When it comes to Creation though, it is Primal Scream, founded by his close friend Bobby Gillespie in 1982, that provides McGee with his defining moments. When I ask him what album from the Creation catalogue he is most proud of, he declares, without hesitation, the Scream’s 1991 masterwork Screamadelica. “More than anything else I’m proud of that because it was my childhood friend, Bobby Gillespie who made it, and it did really well,” he says. Indeed McGee was instrumental in getting Gillespie’s MC5, Stones, and Thin Lizzy obsessed rock outfit into Acid House. “I had gotten into it just before them and told them about it,” he says. “I remember taking Bobby down to a Happy Mondays show and Shaun Ryder popped a pill in Bobby’s mouth. Then he popped another pill into Bobby’s mouth and then Screamadelica was born.”
The film with Danny Boyle
The Chats is not the only opportunity for McGee to look back on those wild years of the eighties and nineties. His life, based on his memoir, Creation Stories, is being turned into a film by Danny Boyle and Irvine Welsh, with Ewen Bremner, best known as Spud from Trainspotting, playing McGee [pictured above].

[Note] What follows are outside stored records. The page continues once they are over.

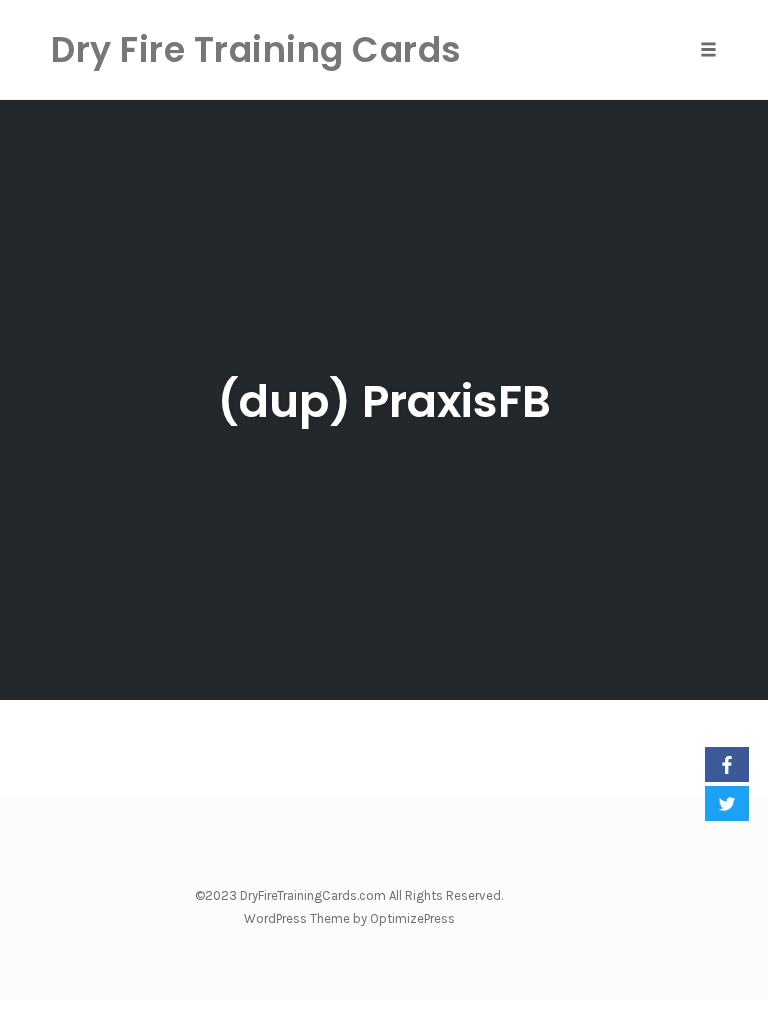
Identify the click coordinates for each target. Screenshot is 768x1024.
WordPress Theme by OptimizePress (349, 918)
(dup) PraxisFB (384, 401)
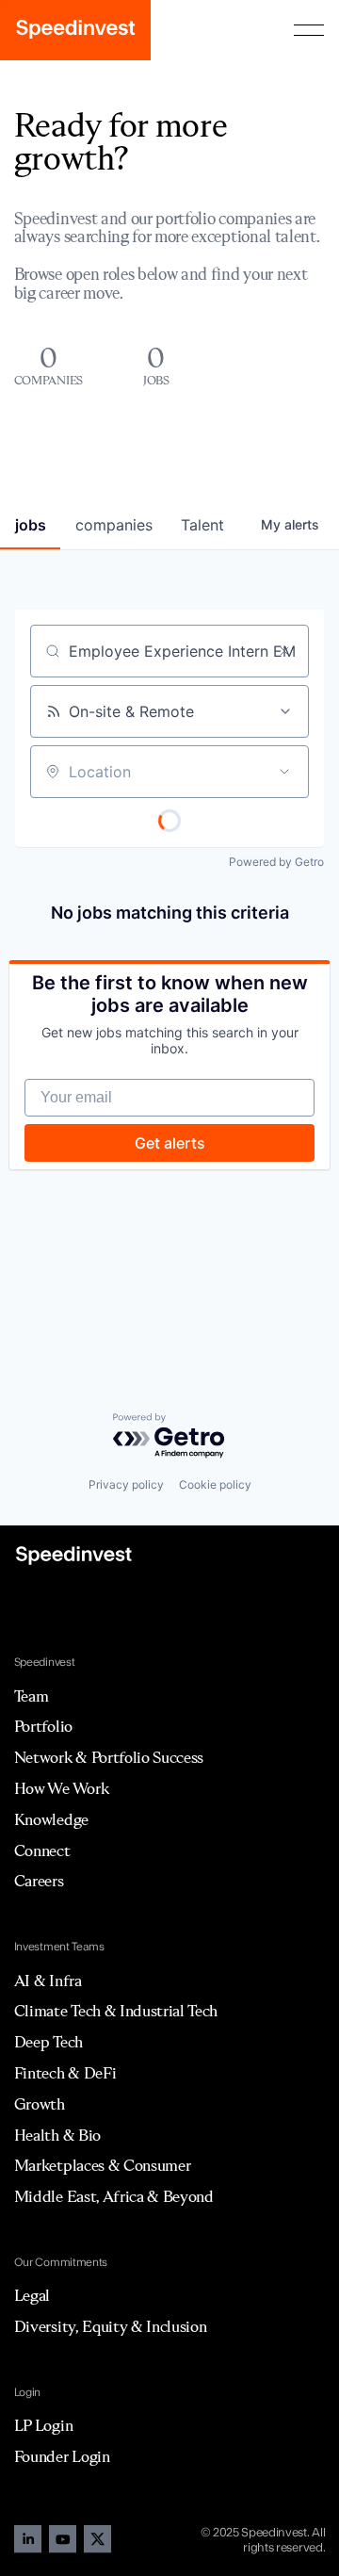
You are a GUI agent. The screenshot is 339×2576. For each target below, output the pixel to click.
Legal (32, 2295)
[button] (309, 30)
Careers (39, 1880)
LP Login (43, 2425)
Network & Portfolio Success (108, 1757)
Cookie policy (215, 1484)
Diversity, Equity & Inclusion (110, 2326)
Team (31, 1696)
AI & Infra (48, 1980)
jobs (30, 524)
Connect (42, 1850)
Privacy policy (126, 1484)
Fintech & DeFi (65, 2072)
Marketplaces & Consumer (102, 2165)
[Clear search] (284, 651)
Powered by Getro (276, 862)
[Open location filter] (284, 771)
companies (114, 524)
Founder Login (62, 2456)
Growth (39, 2104)
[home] (75, 30)
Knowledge (51, 1819)
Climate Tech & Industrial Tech (116, 2010)
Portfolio (43, 1726)
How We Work (61, 1788)
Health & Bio (57, 2135)
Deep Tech (48, 2041)
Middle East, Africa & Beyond (114, 2196)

“I’m excited,” he declares. “If you’re going to get anyone to make a film of your life it might as well be Danny Boyle! Irvine Welsh approached me with the idea and then started developing it, and after that Danny came on board.”
In previous interviews, McGee has described the film as “Trainspotting does Creation” but also that “it ain’t going to be that realistic”. So what can audiences expect? “It’s real and it’s not real,” he says. “There’s a bit in it where me and my father walk off hand in hand into the sunset, but I haven’t spoken to my father in about 20 years, but my life has been so surreal you don’t have to make things up!”